Portia suddenly nestled against the fool’s chest, her eyes half-closed. He looked down at her in astonishment.
“I’ve become boring,” he whispered. “My conversation usually doesn’t have this effect until after the fourth cup.”
“Looks like he’s got your job, Helga,” I said.
Pantalan rocked the baby expertly back and forth until her eyelids completed their downward journey; then he placed her gently in her cradle. He looked at her and sighed. “I enjoyed that,” he said softly. “Never thought about having children.”
“Why not?” I asked.
“Because then I would have to grow up,” he said, smiling. “Good night, fellow fools. I will see you in the morning.”
* * *
We were up and doing our stretches in the courtyard when our host emerged, yawning and blinking in the midmorning sun. He watched us for a while.

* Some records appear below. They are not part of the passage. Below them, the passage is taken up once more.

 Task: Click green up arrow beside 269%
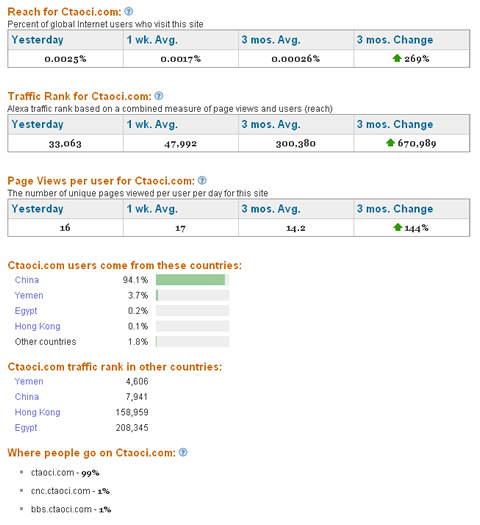pyautogui.click(x=397, y=58)
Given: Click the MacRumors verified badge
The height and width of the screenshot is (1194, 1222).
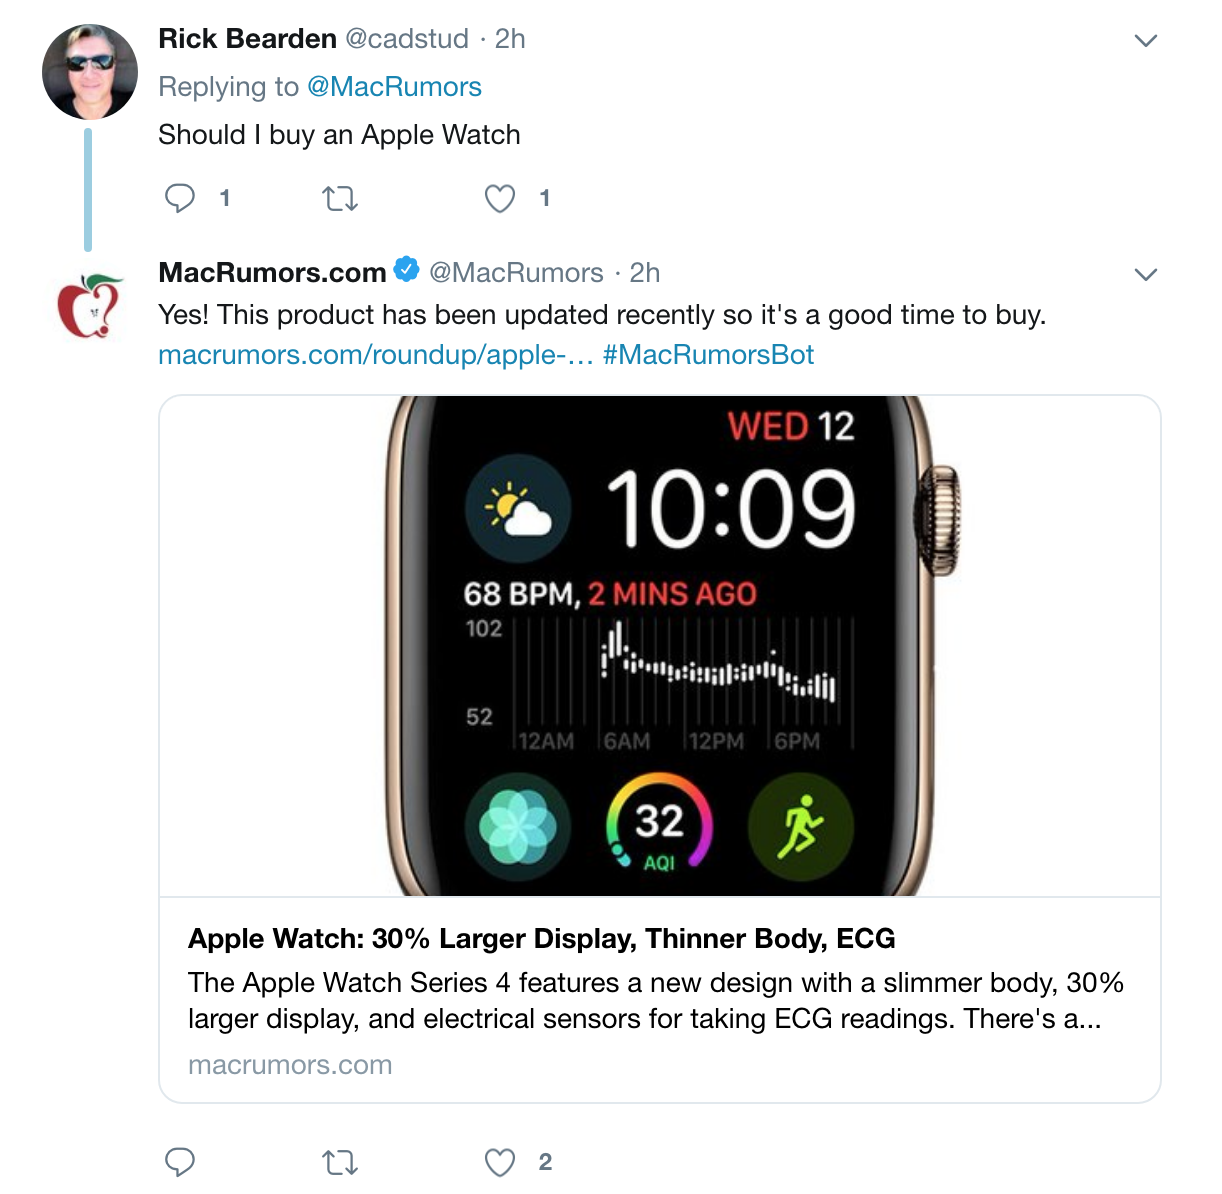Looking at the screenshot, I should coord(406,270).
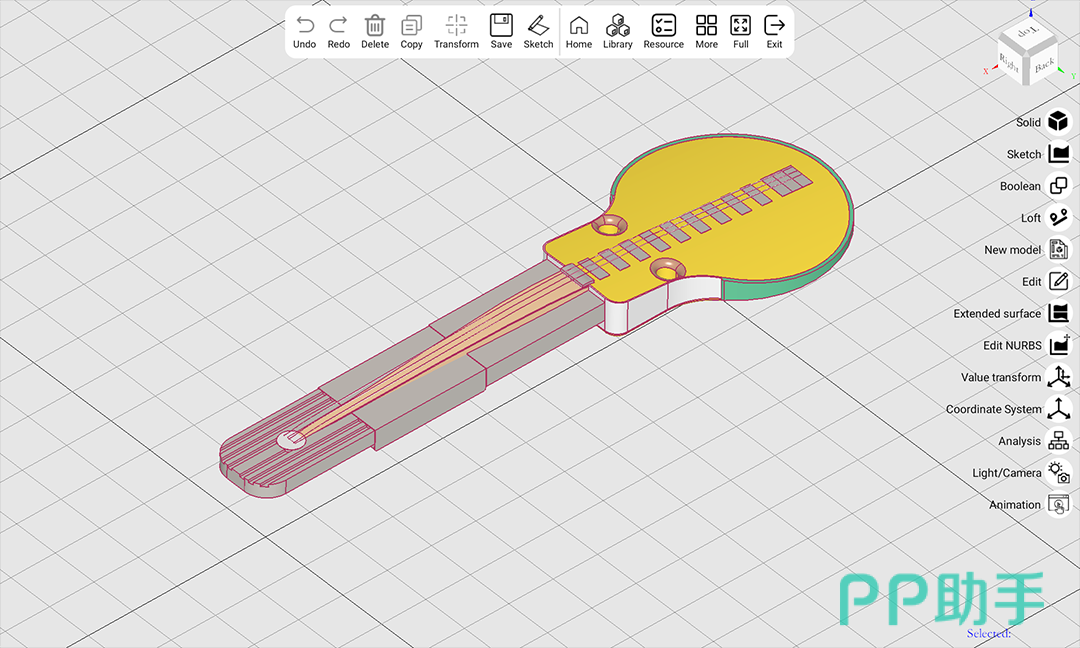Open the Solid menu in sidebar
1080x648 pixels.
pyautogui.click(x=1058, y=122)
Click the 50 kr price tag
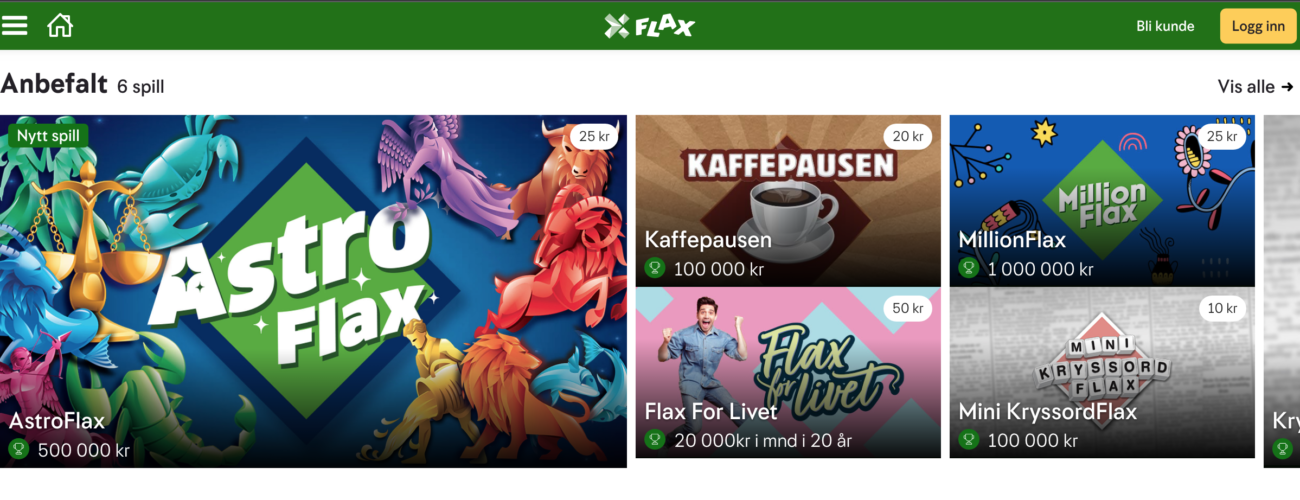Viewport: 1300px width, 500px height. (x=907, y=308)
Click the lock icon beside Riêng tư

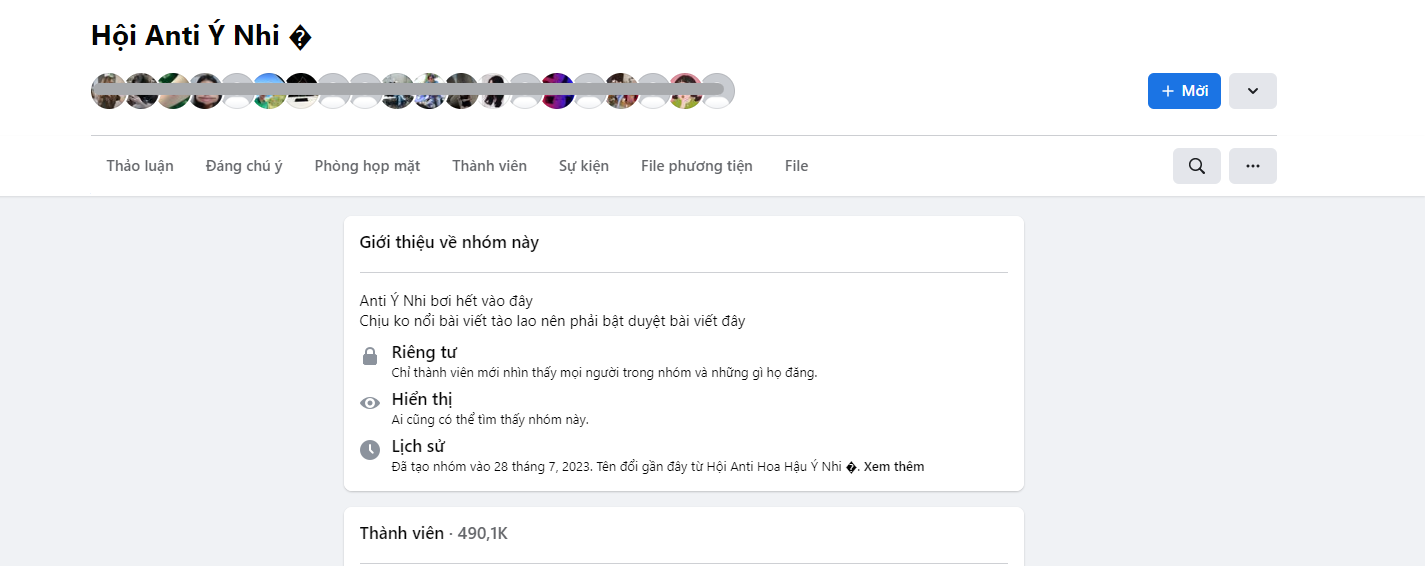coord(370,356)

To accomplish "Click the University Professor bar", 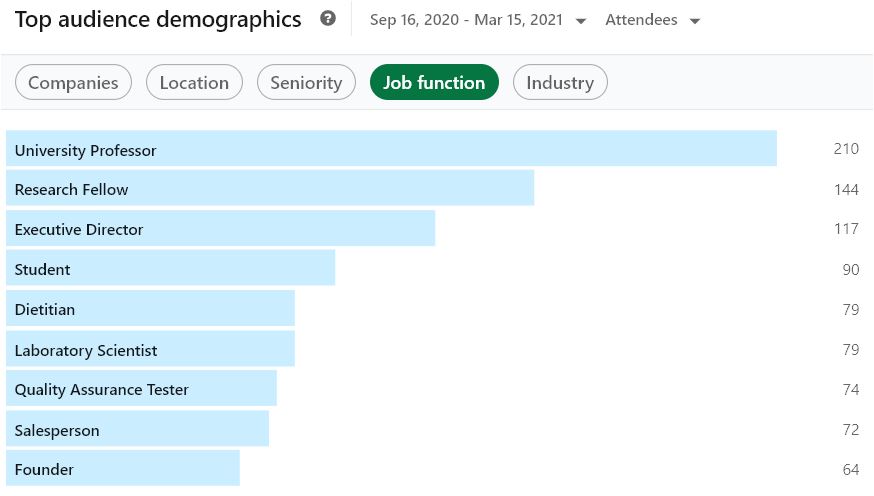I will click(x=391, y=149).
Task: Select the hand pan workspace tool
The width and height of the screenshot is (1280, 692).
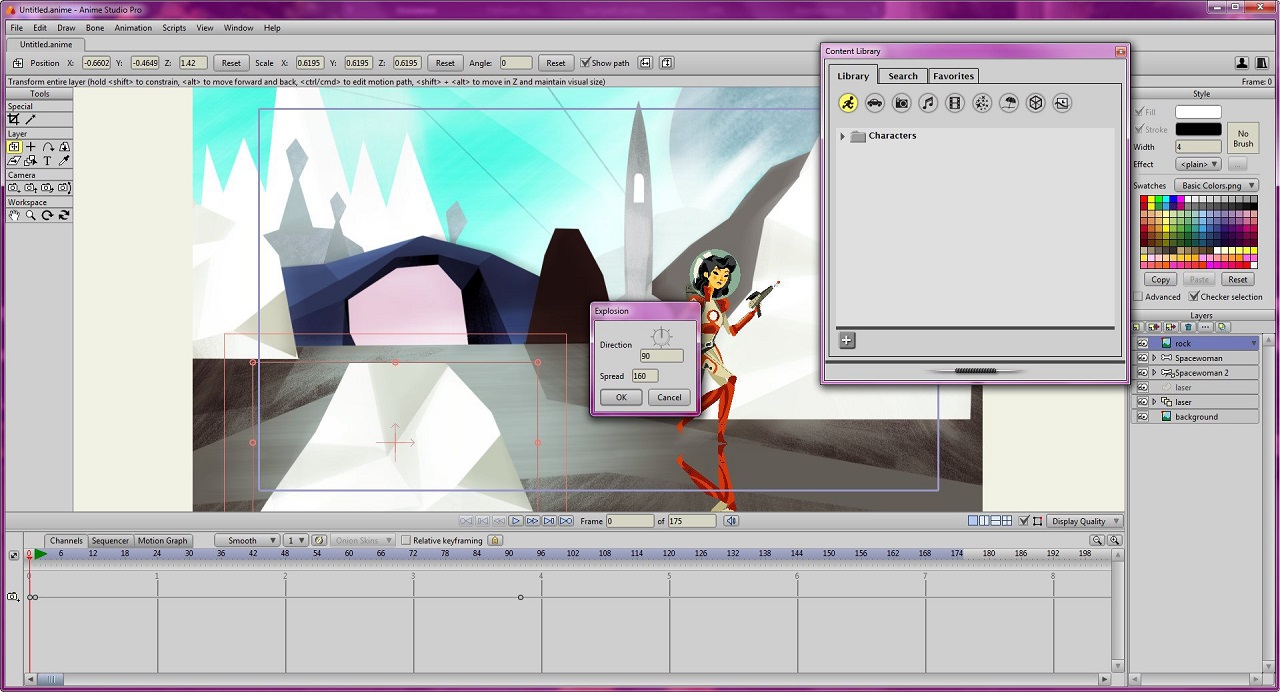Action: click(14, 215)
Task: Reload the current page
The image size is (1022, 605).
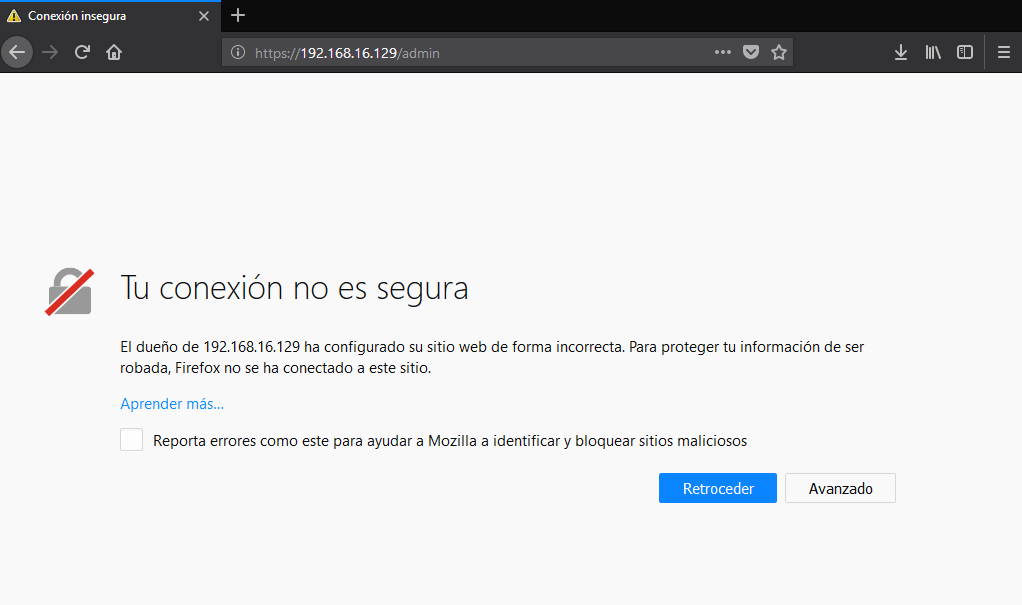Action: point(82,52)
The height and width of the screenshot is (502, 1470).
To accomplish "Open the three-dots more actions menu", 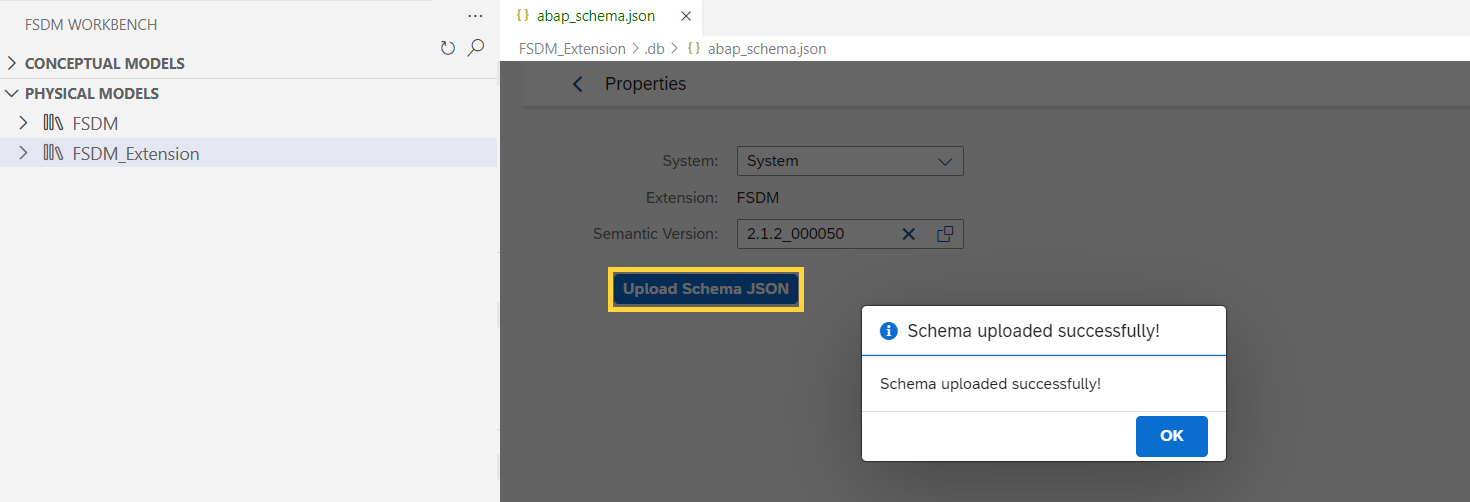I will coord(476,17).
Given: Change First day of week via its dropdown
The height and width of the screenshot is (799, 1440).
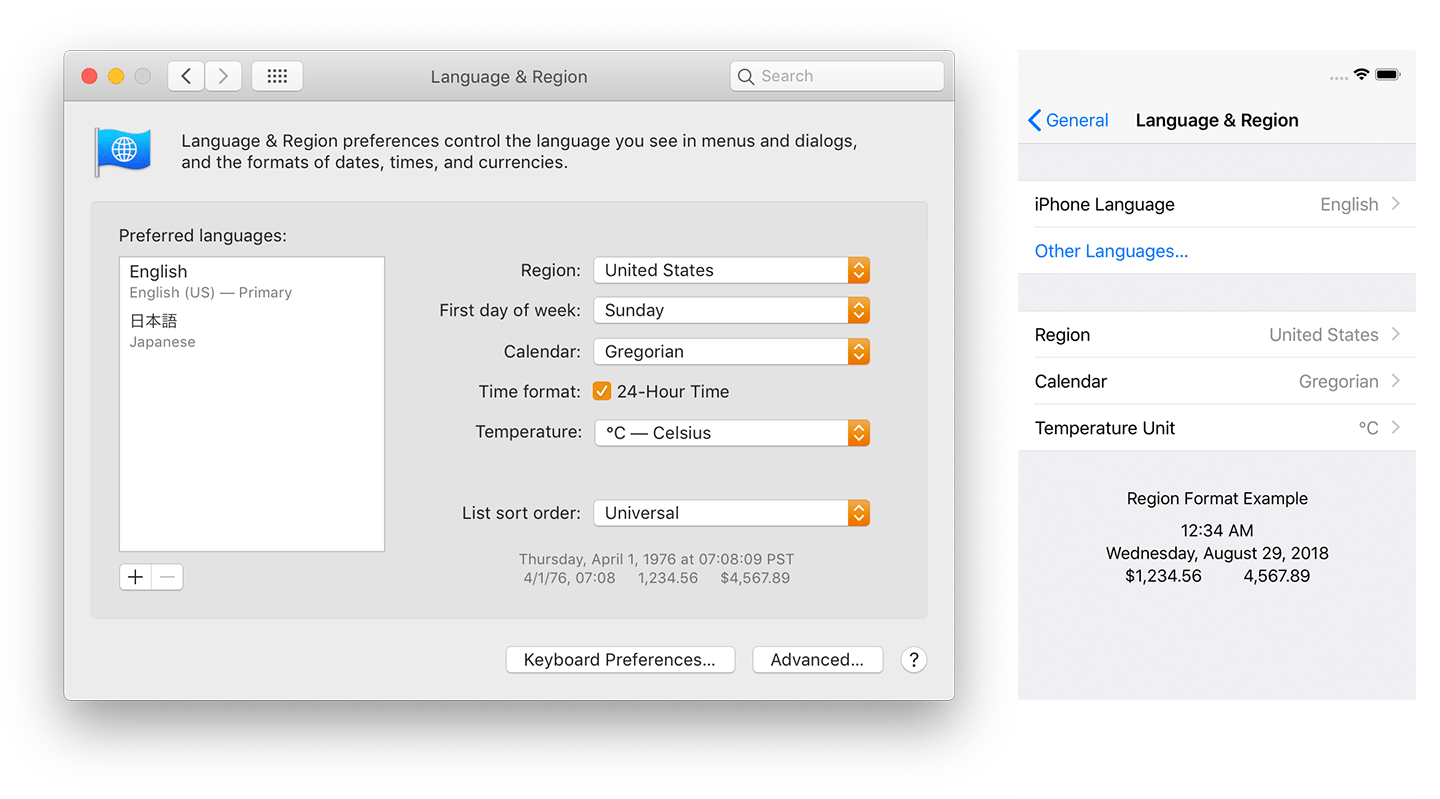Looking at the screenshot, I should 731,310.
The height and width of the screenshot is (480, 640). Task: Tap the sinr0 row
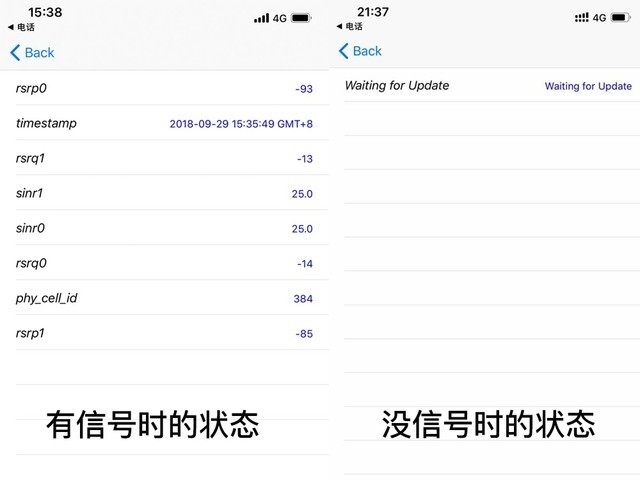coord(164,228)
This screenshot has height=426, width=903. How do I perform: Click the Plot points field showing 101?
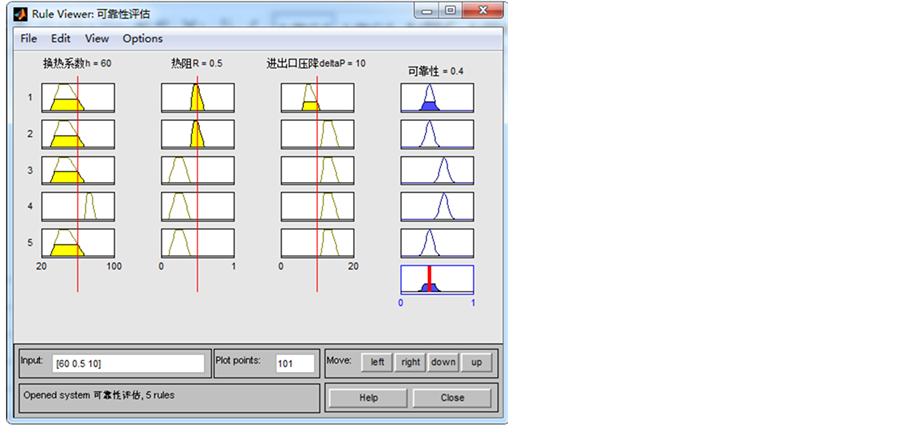[295, 363]
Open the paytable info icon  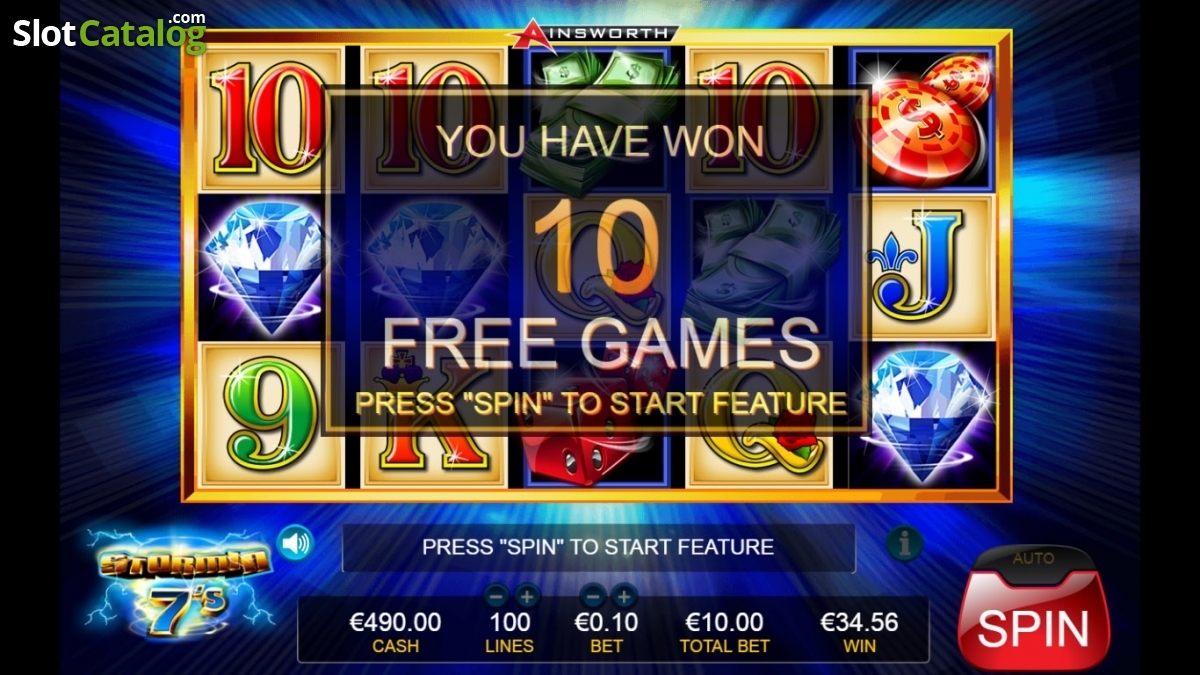pos(904,543)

“I remember that one,” he said as Helga stood on one leg and put her other foot behind her head.
“Could you ever do it?” she asked.
“When I was thirteen, after four years at the Guildhall,” he said. “Two decades and many meals ago.”
He bent over, scraped the tips of his fingers against his toes one time, straightened, and rolled his head from side to side. Then he shrugged his shoulders until they cracked. “Ready,” he announced.
I collected my gear, planted kisses on various noses and lips, and joined him.
“The Hôtel de Barral is in the Ville Prévôtale,” he said as we emerged from the courtyard and headed west. “That’s the part of the city the nobles reserved for themselves in the partitioning. They have their own wharves and one fortified château after another. The Barrals have their place near the prison, appropriately enough.”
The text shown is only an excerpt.